University of the West Indies: Natural Products Institute

  • Graduate student Issac Morrison successfully distills a plant extract

  • The NPI’s lab manager JeAnn Murray conducting an assay

  • NPI investigators, graduate students, and postdocs

  • Postdoctoral associate David Picking collecting plant samples

  • Kimberley Foster separates cells as part of her graduate studies at UWI

Meet our Partner

The University of the West Indies (UWI) is a public university system with multiple campuses that serves 18 countries and territories in the Caribbean. The Natural Products Institute (NPI) is a dedicated research unit within the Faculty of Science and Technology at UWI working to unlock the potential of Jamaica’s unique biodiversity to address health, wellness, and agro-economical issues. NPI trains students from multiple departments and is also developing Jamaica’s first degree program in Pharmacognosy.

The Department of Chemistry at UWI is a 2013 Instrumental Access partner.

Areas of Research

Current priority areas for NPI’s research include investigating natural products with suspected anti-cancer and insecticidal properties. Additional projects focus on safety (especially drug-herb interactions), extraction, and standardization of natural products.

Leading the Fight Against Zika and Chikungunya in Jamaica: Drs. Rupika Delgoda & Sheena Francis

Dr. Rupika Delgoda (right) and Dr. Sheena Francis (center)

Jamaica has historically carried a high burden of endemic mosquito-borne diseases including malaria, yellow fever, and dengue. In recent years, however, the emergence of chikungunya and Zika pose a new threat. Effective control of these diseases is essential to protecting public health as well as Jamaica’s tourism-dependent national economy.

Rupika Delgoda, PhD, Director of the Natural Products Institute at UWI, and Research Fellow Sheena Francis, PhD, are studying insecticide resistance in Jamaican Aedes aegypti mosquitoes, the vector for Zika and chikungunya, in a quest to better understand and control these diseases.

“We have many US visitors in our island–in fact, it could be you visiting us soon–and I’m sure you will be happy to know that our research will have a direct impact on the number of diseased Aedes mosquitoes you will encounter,” said Dr. Delgoda.

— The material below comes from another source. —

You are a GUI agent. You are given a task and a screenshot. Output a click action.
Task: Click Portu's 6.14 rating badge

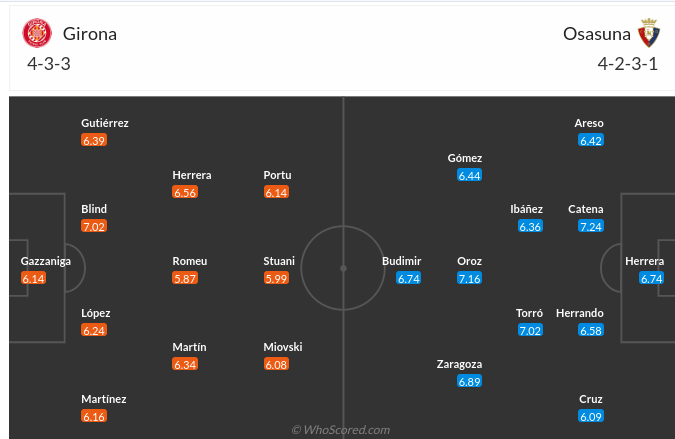pyautogui.click(x=276, y=193)
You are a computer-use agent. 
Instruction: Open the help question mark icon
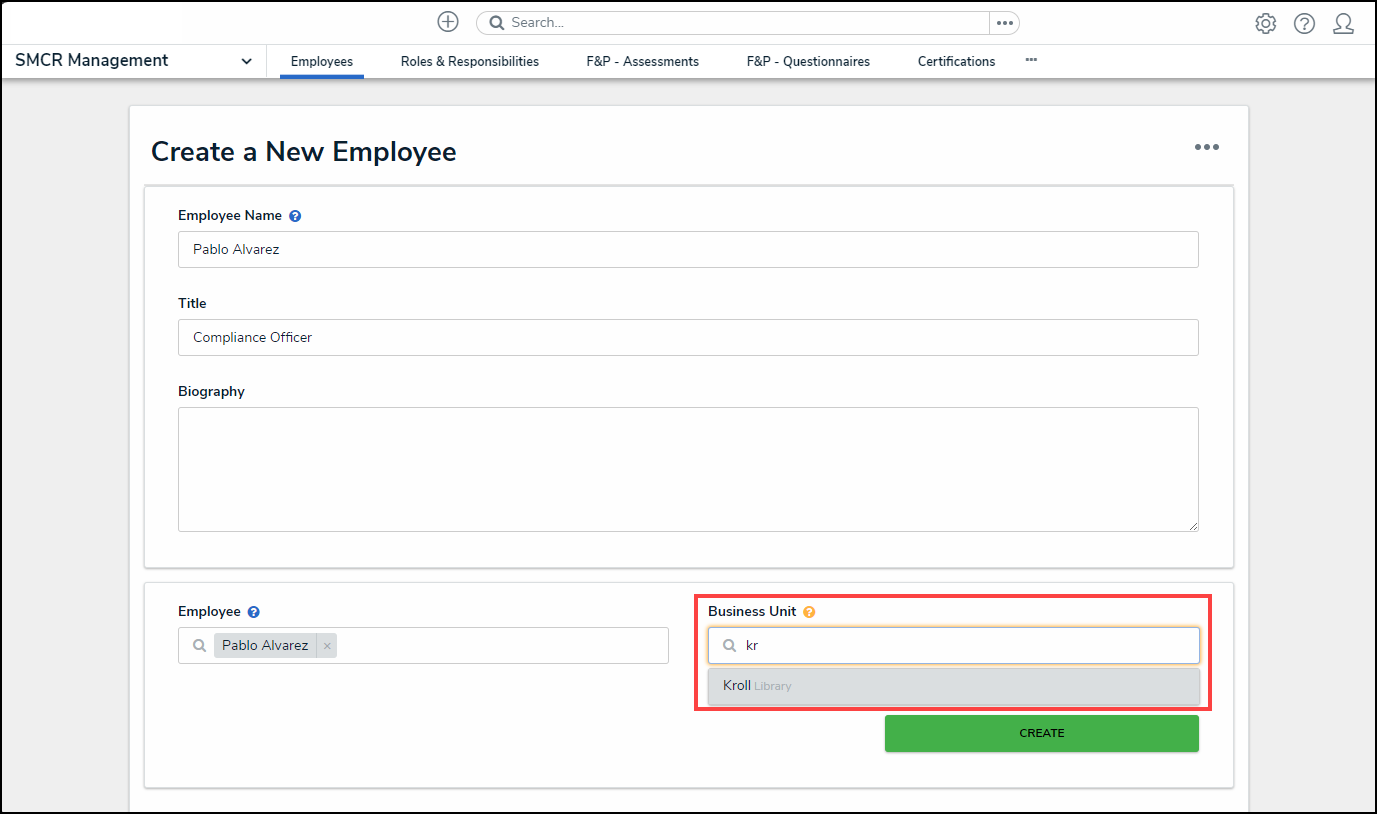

Studies have so far been limited to Kingston and surrounding areas, but the pair hopes to expand surveillance to the entire island soon. They will also explore whether natural products can be used to help overcome insecticide resistance, a discovery that would have global impact.

Dr. Delgoda trained in the United Kingdom at the University of Oxford and the University of Leicester. Dr. Francis obtained her PhD from UWI, with additional postdoctoral training in the United States and the United Kingdom.

Discussions about future collaboration are underway with the Jamaican Ministry of Health.